The PRV is located on the production header of an offshore platform upstream of the HP separator.  A number of subsea wells supply the production flowline.  The subsea line is rated for CITHP (closed in tubing head pressure).  Topside there is a HP/LP interface and is therefore protected by the PRV i'm considering.  In addition to the PRV, two high pressure trips provide further protection by closing an ESDV at the HP/LP interface as well as the sub sea well wing valves.  Note: the two high pressure trips are not considered as HIPPS (i.e. not maintained as SIL 3 protection, ESDV are not fast acting).  There is also a further high pressure trip at the HP sep and this will also isolate ESDVs and wells if activated.

PRV sizing case is blocked outlet based on steady state flow from all producing wells (at maximum expected steady state production).  

However, if a well (initially at CITHP) was inadvertently opened to 100% choke on start up (i.e. operator error), the production rate from that well would exceed both relief valve and flare system capacity.  My question is:

Should relief valve sizing consider a transient peak production flow caused by choke valve moving 100% open with a well at CITHP.    

My initial thoughts are that this would require four failures so may be double jeopardy.  Failures:
1 & 2.  2 high pressure trip failures on production header,
3. operator error in opening choke to 100%
4. Either HP sep high pressure trip failure or blockage upstream of HP sep.

However, for points 1 & 2, it seems possible that the rapid pressurisation caused by the high flow achievable following well opening would prevent the high pressure trip isolating ESDVs / wells quickly enough.  This is because production header trips are only 10% below design pressure; HP sep trip is set 25% below design and is therefore more likely to provide sufficient margin to allow for ESDVs to close before design pressure is breached.  Therefore, i'm not convinced that credit can be given to the two high pressure trip on the production header.
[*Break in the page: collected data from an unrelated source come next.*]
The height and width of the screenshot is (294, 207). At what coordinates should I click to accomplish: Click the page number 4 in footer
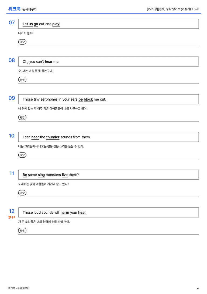(x=198, y=288)
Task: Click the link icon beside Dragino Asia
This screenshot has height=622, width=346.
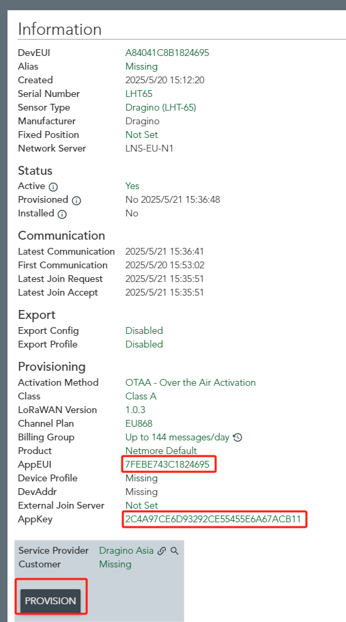Action: [x=162, y=551]
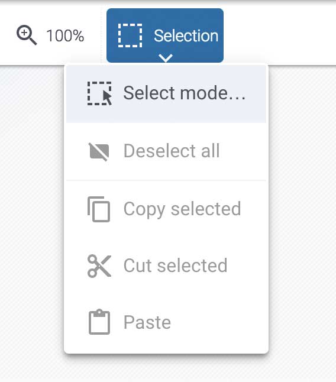
Task: Choose the Cut selected menu entry
Action: (166, 266)
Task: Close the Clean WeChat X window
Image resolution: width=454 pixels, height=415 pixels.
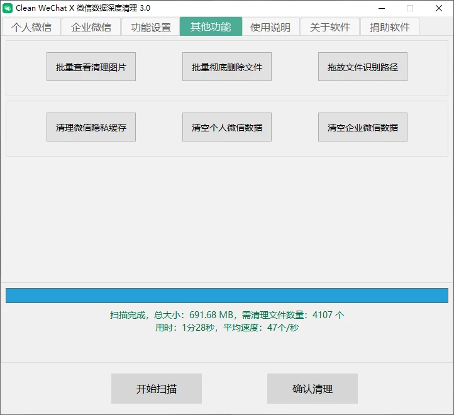Action: tap(438, 8)

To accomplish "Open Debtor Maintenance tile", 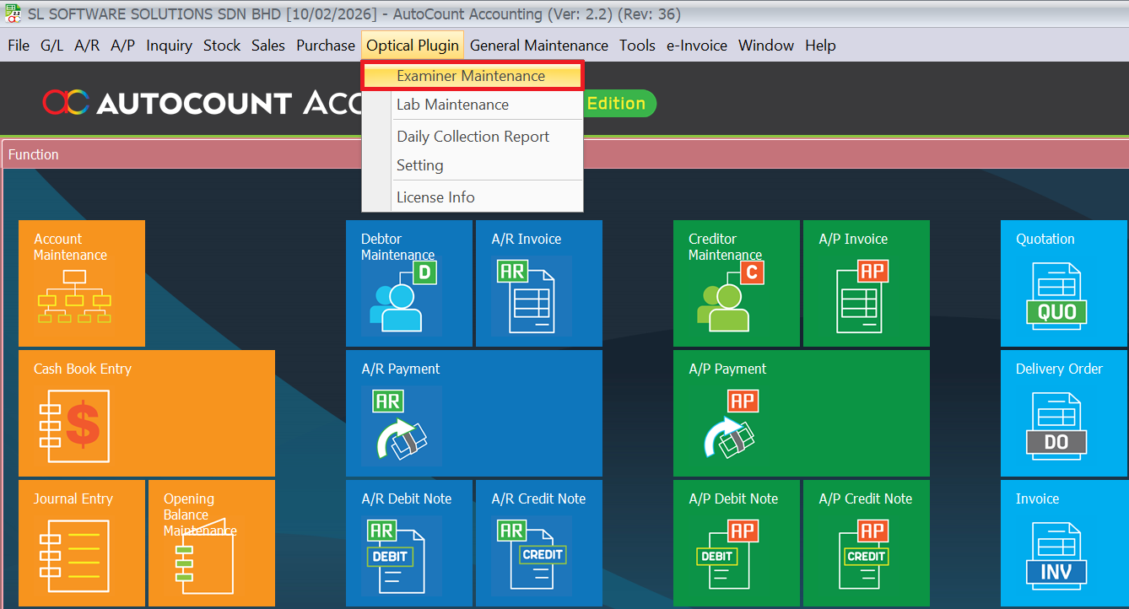I will coord(408,283).
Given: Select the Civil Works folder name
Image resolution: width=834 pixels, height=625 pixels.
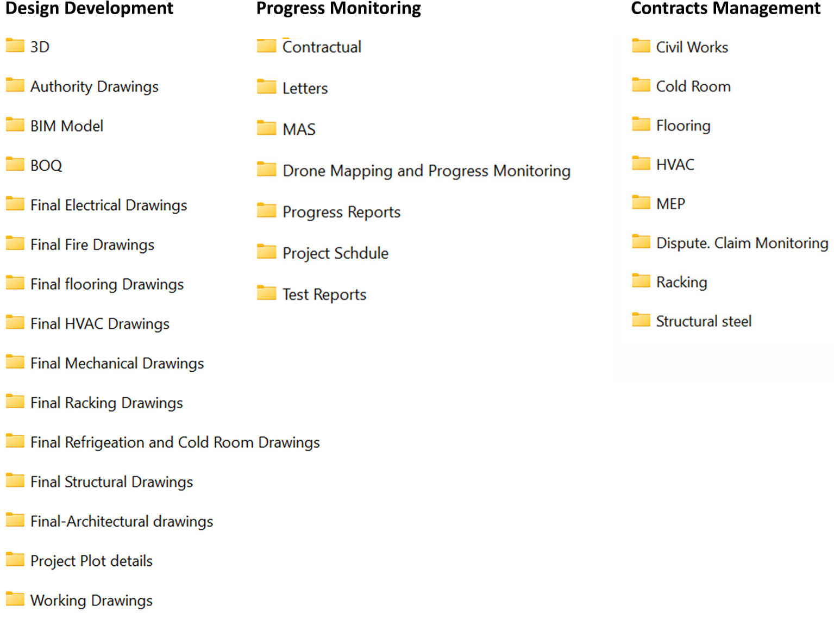Looking at the screenshot, I should point(692,47).
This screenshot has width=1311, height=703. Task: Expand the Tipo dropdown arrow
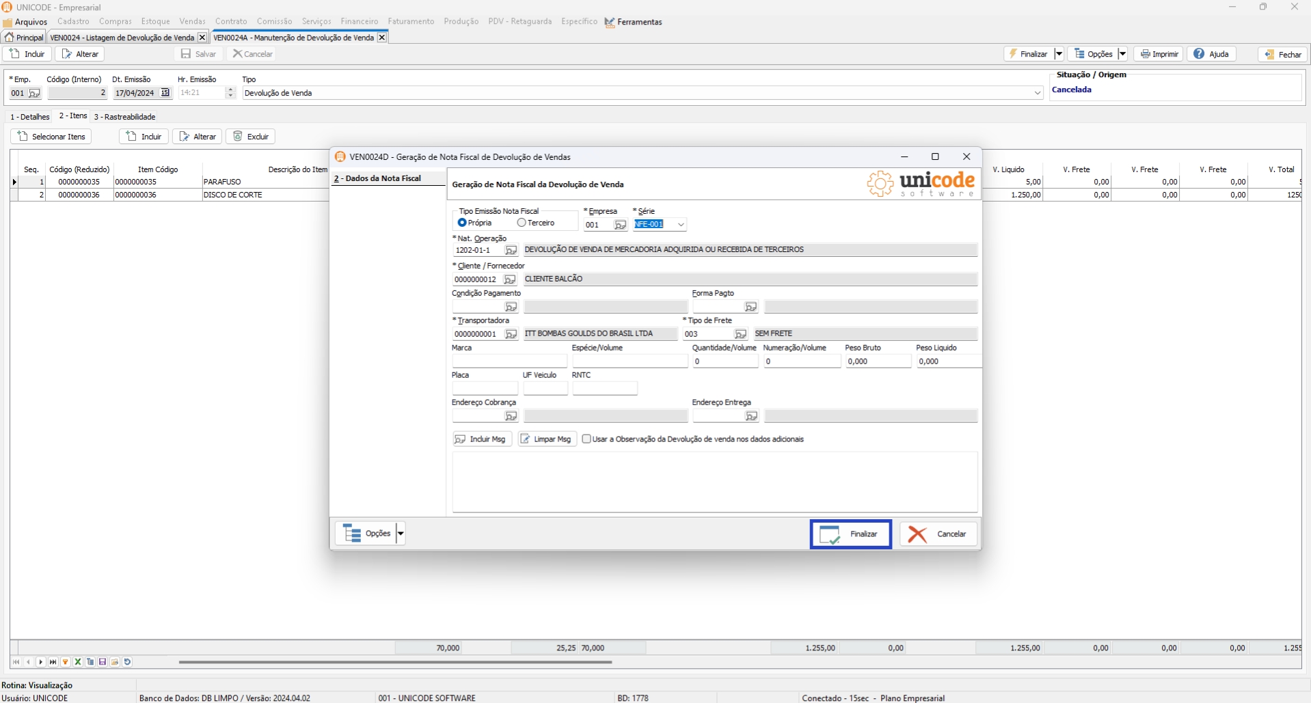click(x=1037, y=93)
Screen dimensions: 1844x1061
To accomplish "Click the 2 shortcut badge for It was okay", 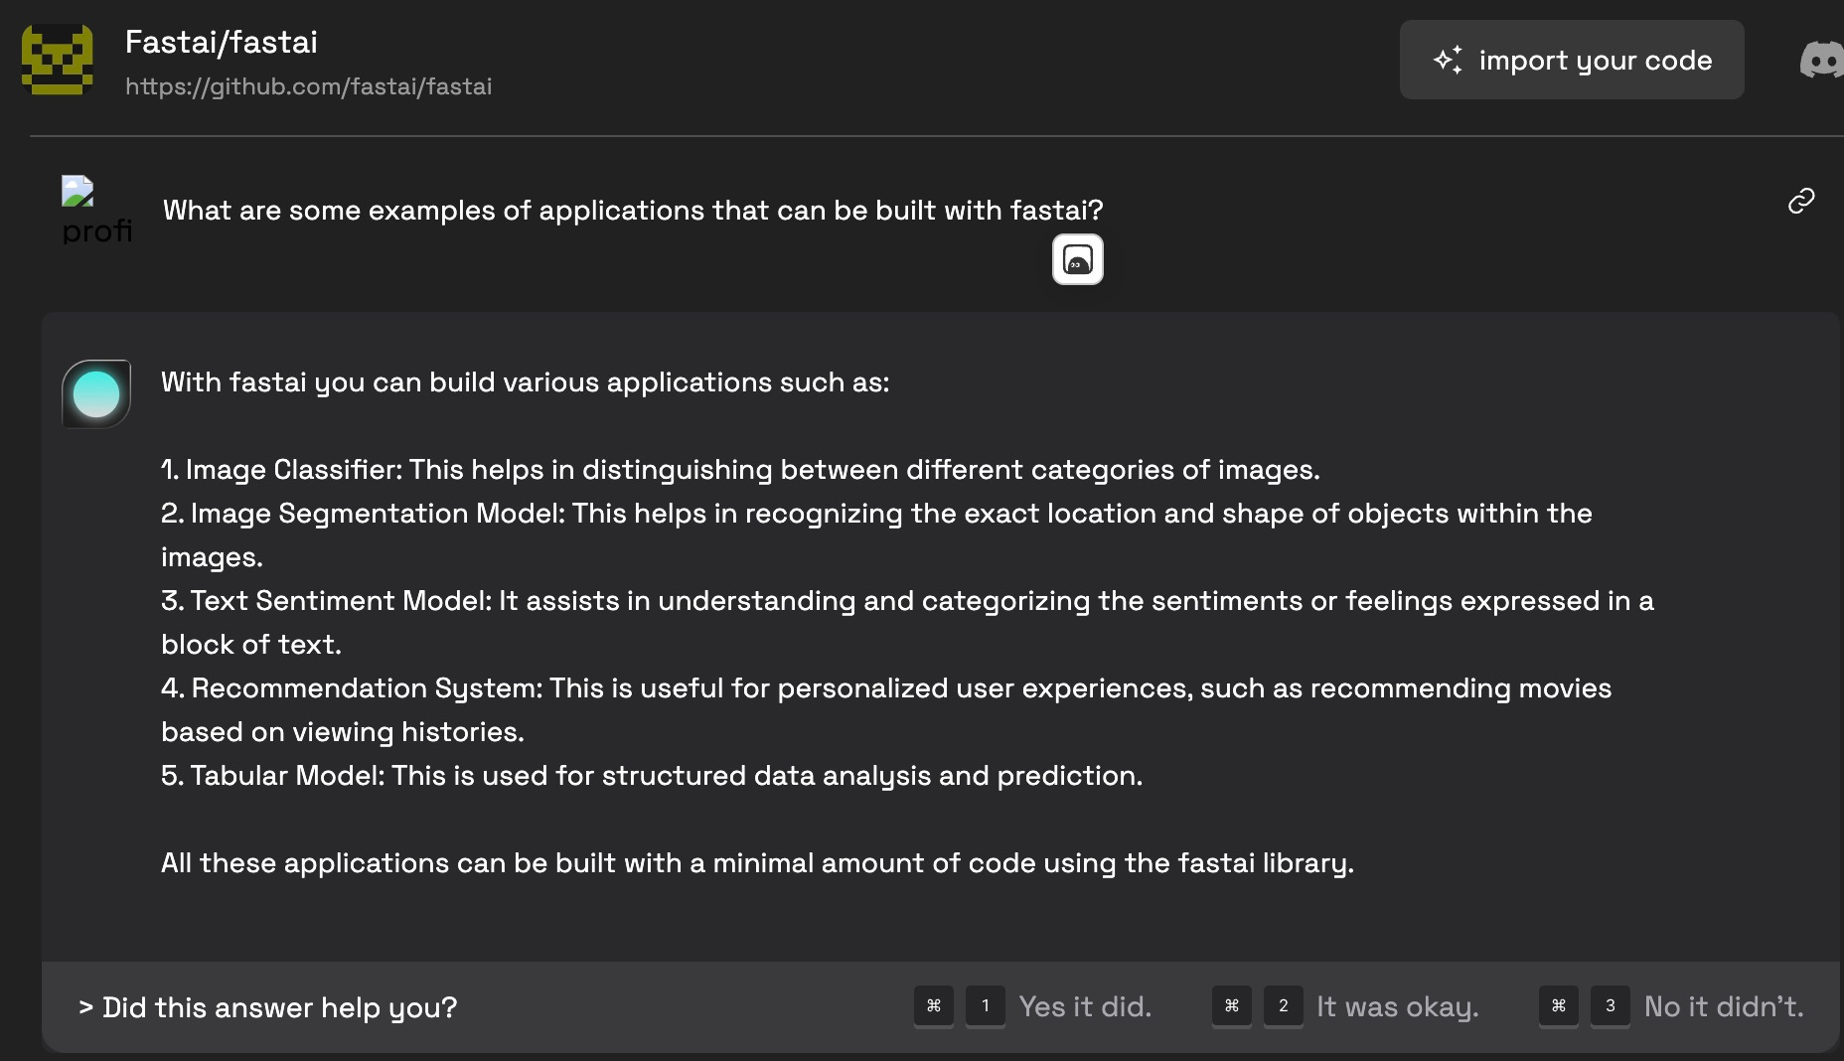I will point(1283,1006).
Any advice would be greatly appreciated.
MikeClay (Chemical)
13 May 11 13:33
Restarting is the big problem, especially since your valves cannot close fast enough to prevent the problem.  Items 1, 2 and 4 are not barriers since they cannot stop the problem once the choke is opened.  This leaves a simple operator error causing the problem.  Double jeopardy is not an issue.  The problem needs to be reframed.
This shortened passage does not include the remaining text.